TO DO: In the data below, find the line that contains "Task: Open the Timeline menu" and the line that contains "Screen dimensions: 276x220". Copy both, plus every line between them, exactly.

THE DATA:
──────────

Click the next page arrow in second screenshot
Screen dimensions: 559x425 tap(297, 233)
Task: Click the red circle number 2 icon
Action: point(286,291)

──────────

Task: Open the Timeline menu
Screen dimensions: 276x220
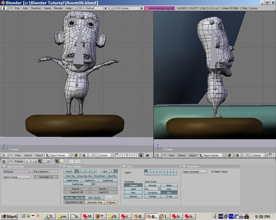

──────────

TASK RESPONSE:
Task: Open the Timeline menu
Screen dimensions: 276x220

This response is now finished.